Here begins our journey back through the #unforgettableyear of 2020…
The drone-strike assassination of Qassem Soleimani on January 3rd, 2020 seems a long time ago now, but to our U.S. columnist Bull Moose it suggested a new phase in U.S. involvement in the Middle East. Who knows what would have happened in that region during an election year, if a certain respiratory pathogen hadn’t risen to such prominence.
January’s Musician of the Month Hilary Woods also appears to be speaking of a different age, when live music was still to be found in Ireland.
In October last, I was at a Russian Circles gig in Galway. It gave me a much needed stark reminder of the power of live sound: washing over me, enveloping, reverberating my insides, shaking me out of an internal slumber. Requiring a medium to travel, the body is a conductor for sound. Filtering vibrations moving through it. Sound percolating in time through tissue and sinew, connecting, evading, resonating, confronting, decoding, making pliable.
I emerged from the show a renewed being: sensorially realigned, perceiving things afresh, and happy I made the effort to go. As Rumi says, ‘whatever purifies you is the right path’.
Elsewhere Billy O’Hanluain seemed to have been preparing us for the joys of working from home, surrounding by unfinished tasks. ‘Procrastination is a very cunning mistress.’ he wrote, ‘She masquerades so expertly at being a muse; seducing me with an ever expanding array of tantalizing tasks that acquire greater urgency with her every whisper and sensual suggestion.’

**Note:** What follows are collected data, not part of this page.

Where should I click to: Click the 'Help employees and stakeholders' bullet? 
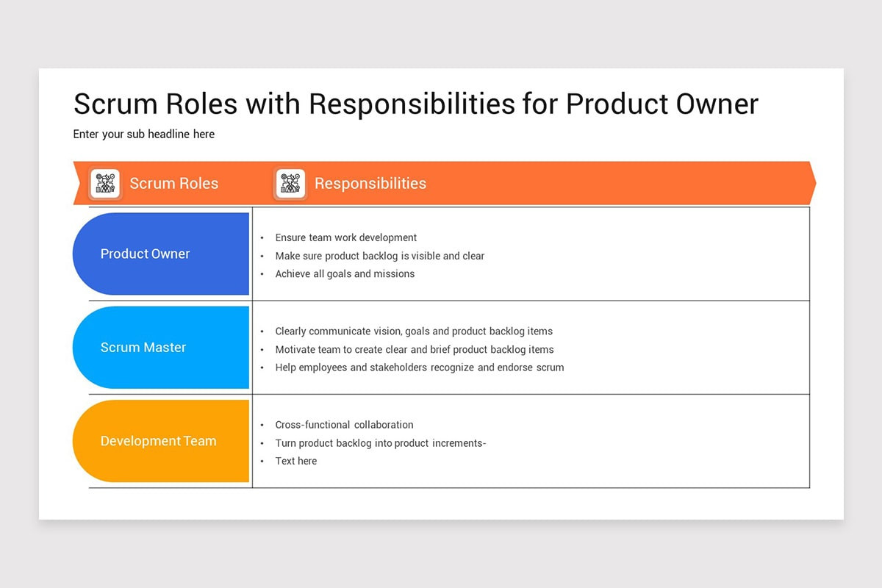point(419,368)
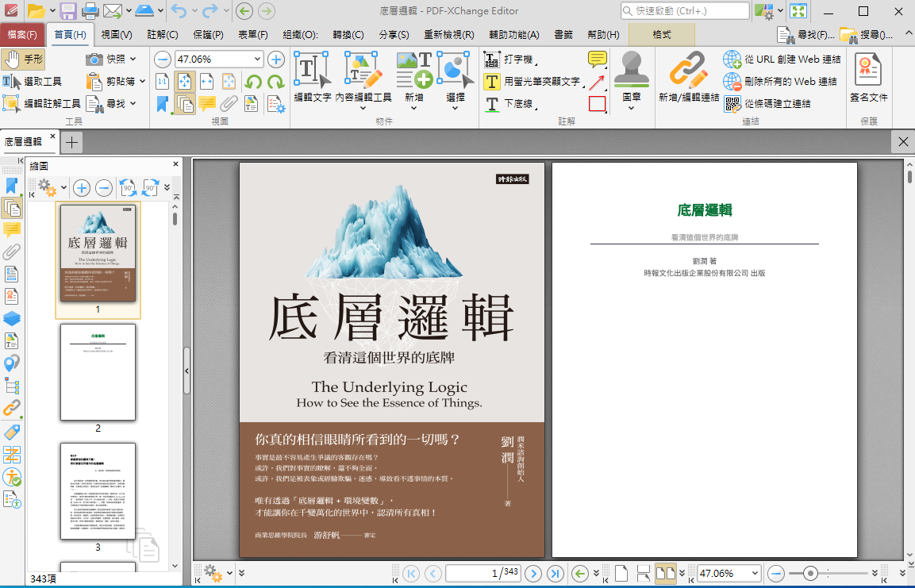This screenshot has height=588, width=915.
Task: Expand the 圖章 stamp dropdown
Action: (632, 108)
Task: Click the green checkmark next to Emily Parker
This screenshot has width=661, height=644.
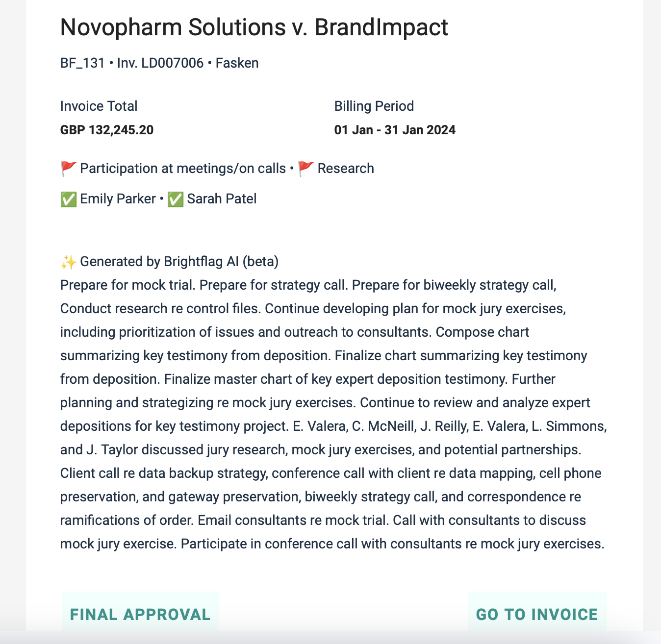Action: coord(68,199)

And if it was a form of escapism you were after last January, Desmond O’Brien’s account of his psilocybin treatment for depression and anxiety would have been the best medicine. During the trip he had the unmistakable feeling that love is the glue holding us together.

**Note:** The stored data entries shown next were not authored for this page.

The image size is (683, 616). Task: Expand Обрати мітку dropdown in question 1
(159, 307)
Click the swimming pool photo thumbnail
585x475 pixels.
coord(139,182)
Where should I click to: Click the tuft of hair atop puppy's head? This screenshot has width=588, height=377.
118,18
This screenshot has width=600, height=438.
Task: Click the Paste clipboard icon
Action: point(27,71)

On a less optimistic note, Frank Armstrong explored how increasing news fatigue had been orchestrated by the likes of Steve Bannon, who targeted followers of Jordan Peterson, who has earned the dubious distinction of being the first internet intellectual.

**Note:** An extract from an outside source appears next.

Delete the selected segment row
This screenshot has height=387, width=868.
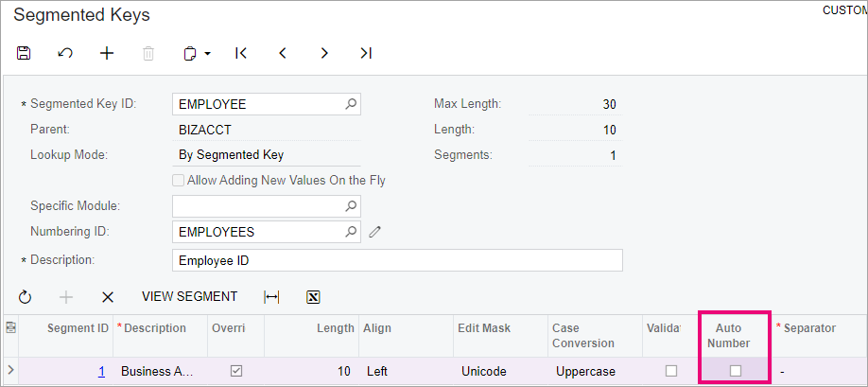(x=108, y=297)
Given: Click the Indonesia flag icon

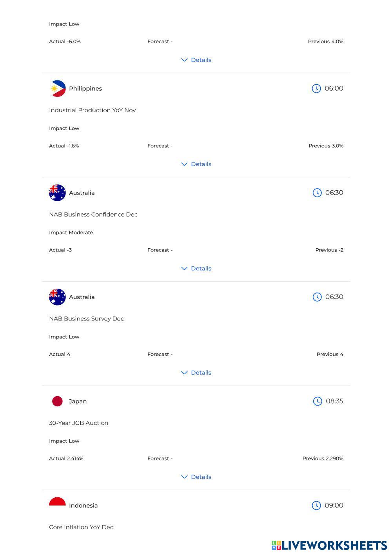Looking at the screenshot, I should (57, 502).
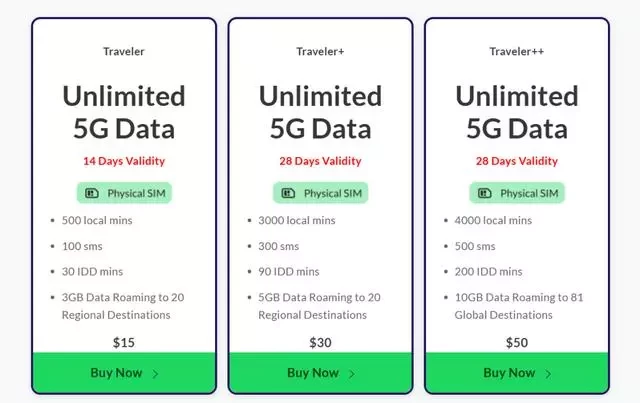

Among the most important stories we published last year was Fellipe Lopes’s heart-rending account of the rapidly deteriorating conditions for refugees in Camp Moria, Lesbos in Greece. He described murder and rape, but also a strong sense of community.
Meanwhile, featured artist Keshet Zur aspired to be a photographer but felt heartbrake in the digital era, now she engages with nature and social inclusion through Expressive Art Therapy.
Bob Quinn’s memoir continued with an account from the 1950s of teaching English in Pforzheim, Germany, where a student Trudie falls for his teaching charms
David Langwallner also continued his public intellectual series with an account of the life and times of Noam Chomsky, with reference to his works Manufacturing Consent, Public Intellectual, Media Control, Henry Kissinger, George Orwell.
Next there was Frank Armstrong’s Late Risers’ Manifesto 2020, in which he quoted the late great David Graeber to the effect that ‘The real question is how to ratchet down a bit more toward a society where people can live more by working less.’ Graeber further opined that the non-working poor may be ‘pioneers of a new economic order that would not share our current one’s penchant for self-annihilation.’
In fiction, Siberian Blue by Mick Sobyanin includes childhood memories of Prokopyevsk, Siberia inside the Soviet Union, dating from 1974, including insights into prevailing Russian attitudes towards Volga Germans.
Lastly we had a satirical poem from the irrepressible Kevin Higgins irreverently portraying the grant application process.